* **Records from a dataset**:
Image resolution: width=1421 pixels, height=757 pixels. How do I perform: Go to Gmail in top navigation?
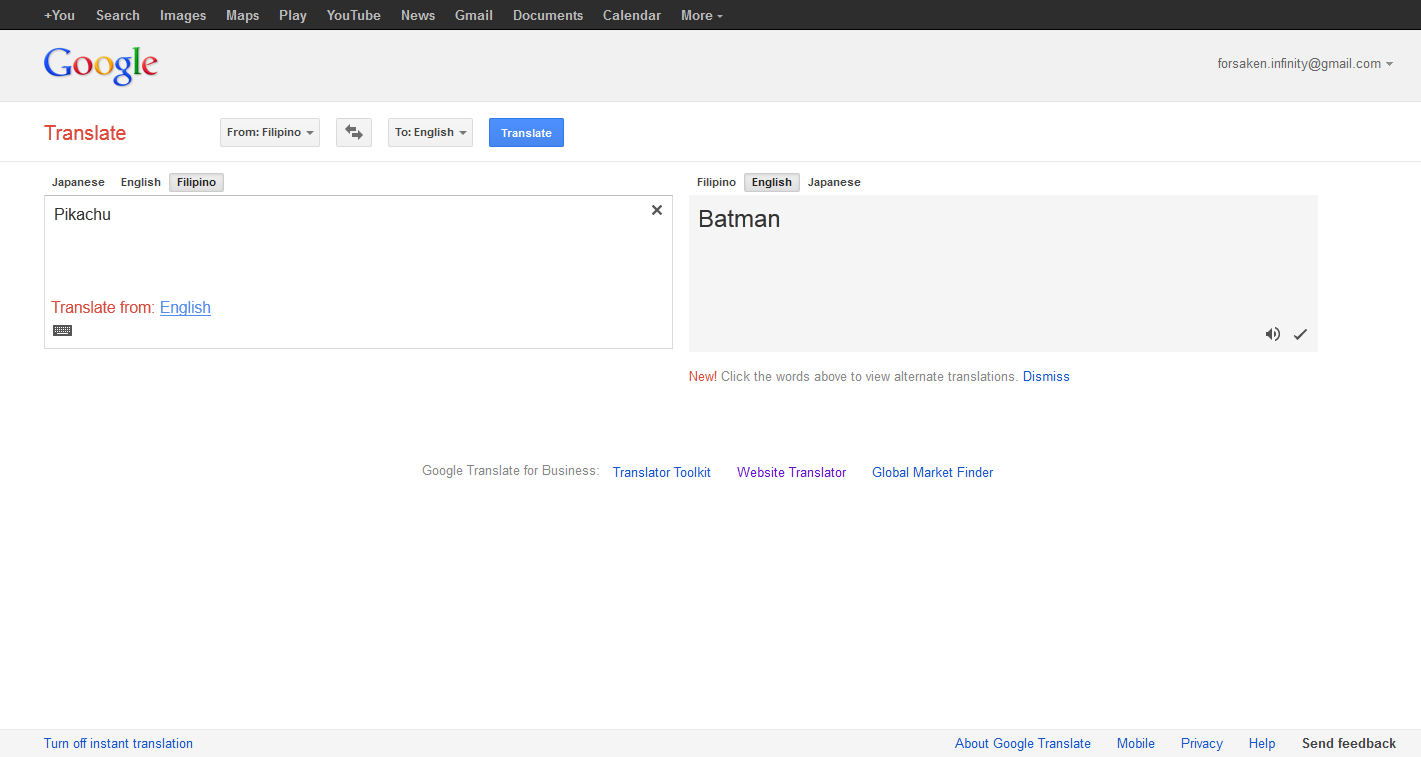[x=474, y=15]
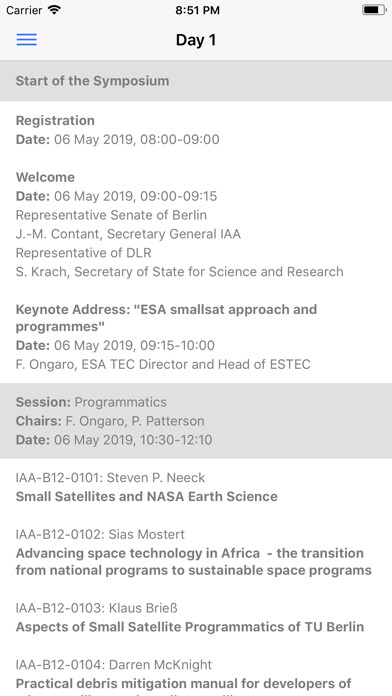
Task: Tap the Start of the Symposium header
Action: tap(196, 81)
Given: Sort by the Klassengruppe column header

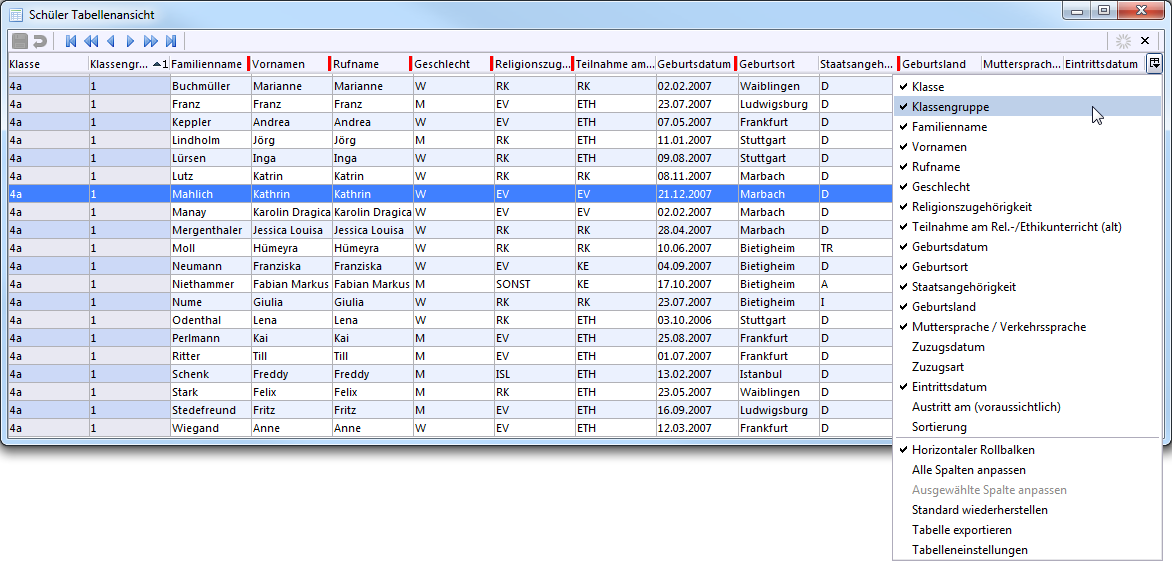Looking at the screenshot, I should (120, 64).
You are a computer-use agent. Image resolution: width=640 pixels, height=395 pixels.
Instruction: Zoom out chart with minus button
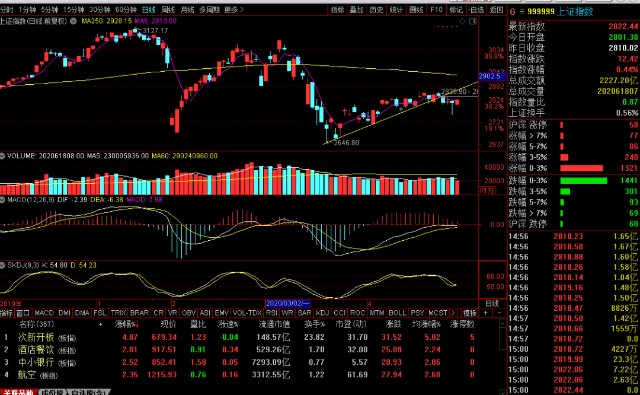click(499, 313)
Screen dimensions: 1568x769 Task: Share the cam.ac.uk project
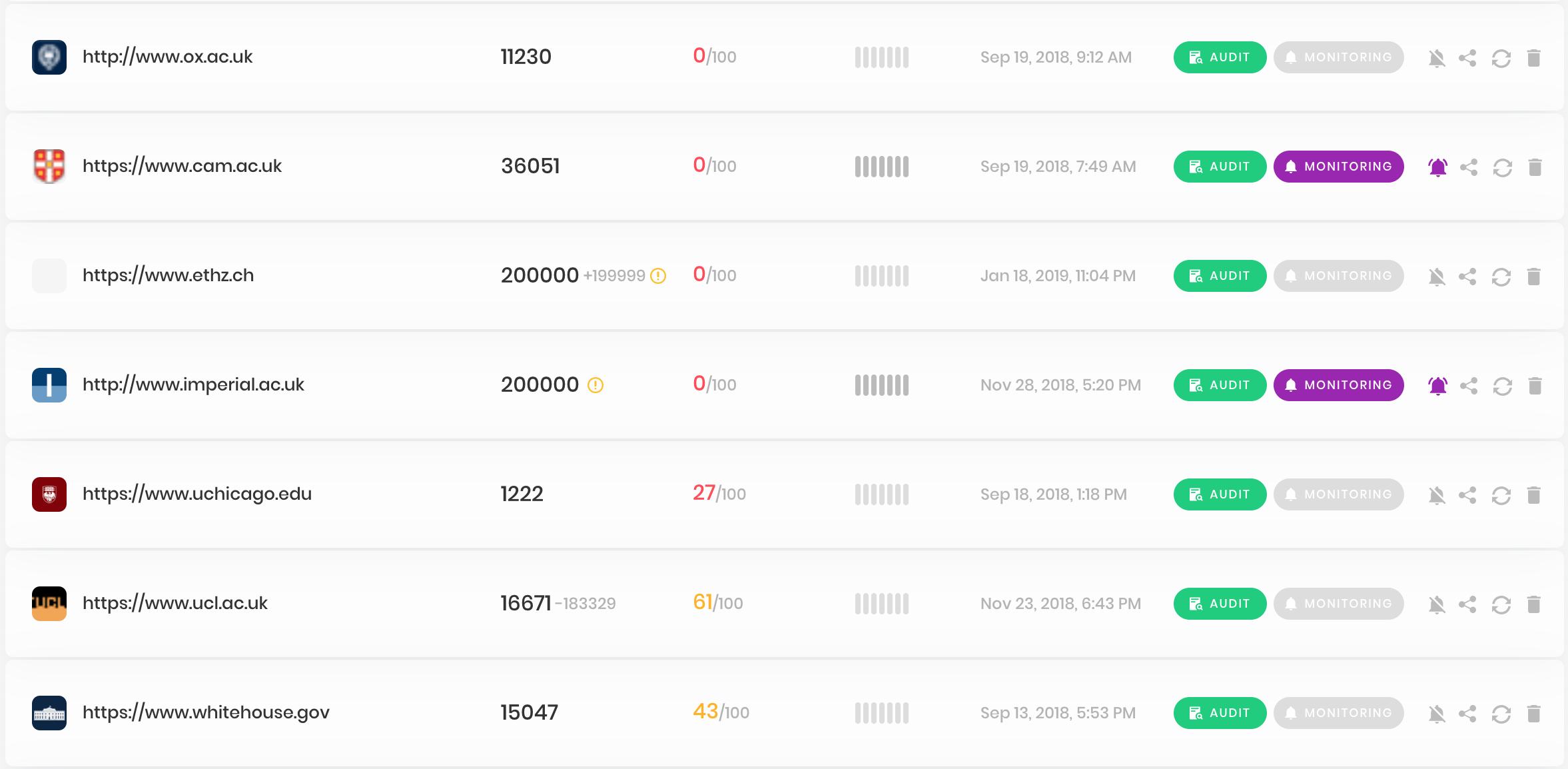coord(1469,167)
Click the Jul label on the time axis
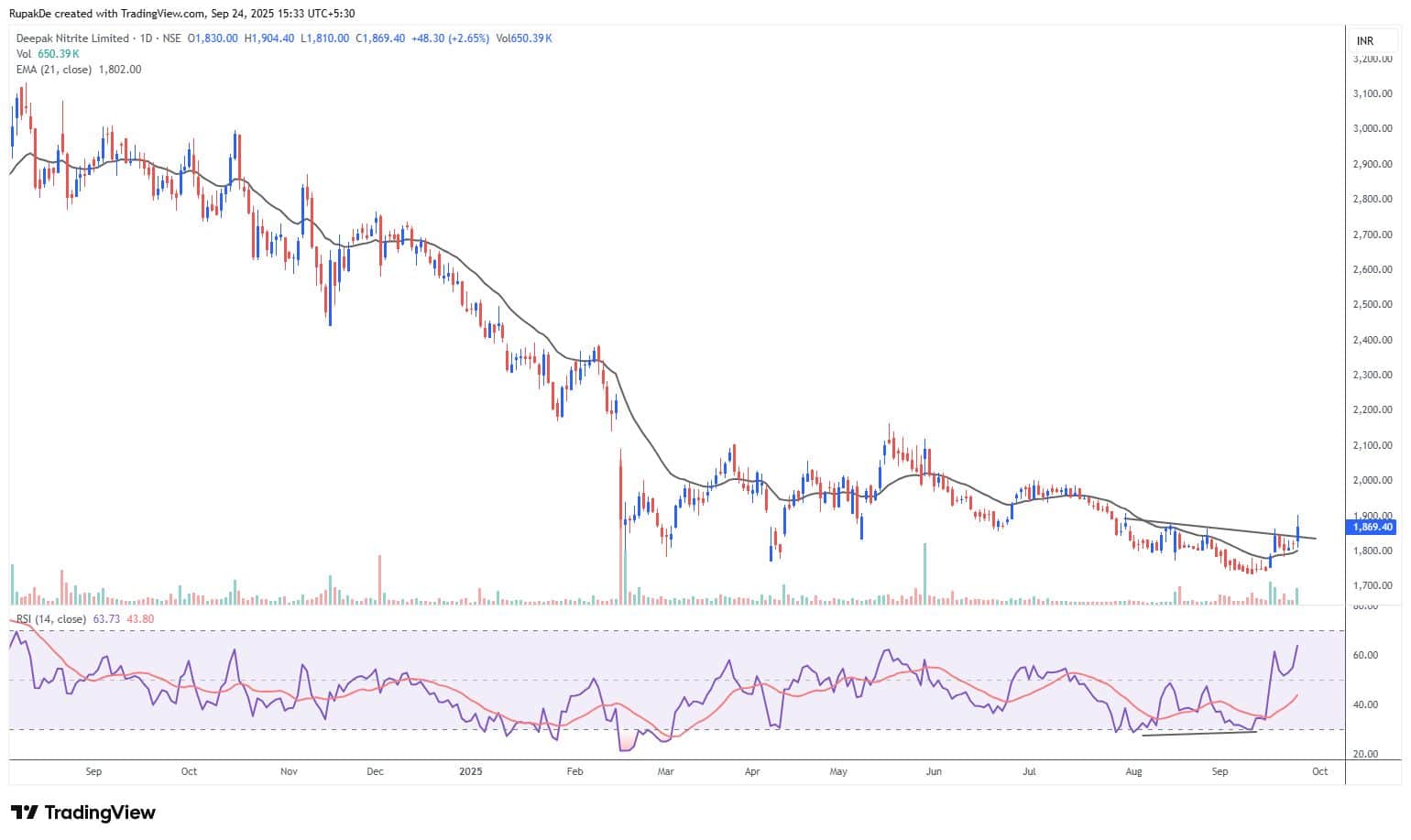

* **What you should do**: Set down all the entries exactly as they appear, but skip any pictures.

* **Task output**:
Image resolution: width=1421 pixels, height=757 pixels. How do I perform: Go to Gmail in top navigation?
[x=474, y=15]
Task: Tap the Start of the Symposium header
Action: tap(196, 81)
Given: Sort by the Klassengruppe column header

Looking at the screenshot, I should (120, 64).
You are a computer-use agent. Image resolution: width=640 pixels, height=395 pixels.
Instruction: Zoom out chart with minus button
click(499, 313)
Screen dimensions: 1568x769 Task: Share the cam.ac.uk project
coord(1469,167)
Click the Jul label on the time axis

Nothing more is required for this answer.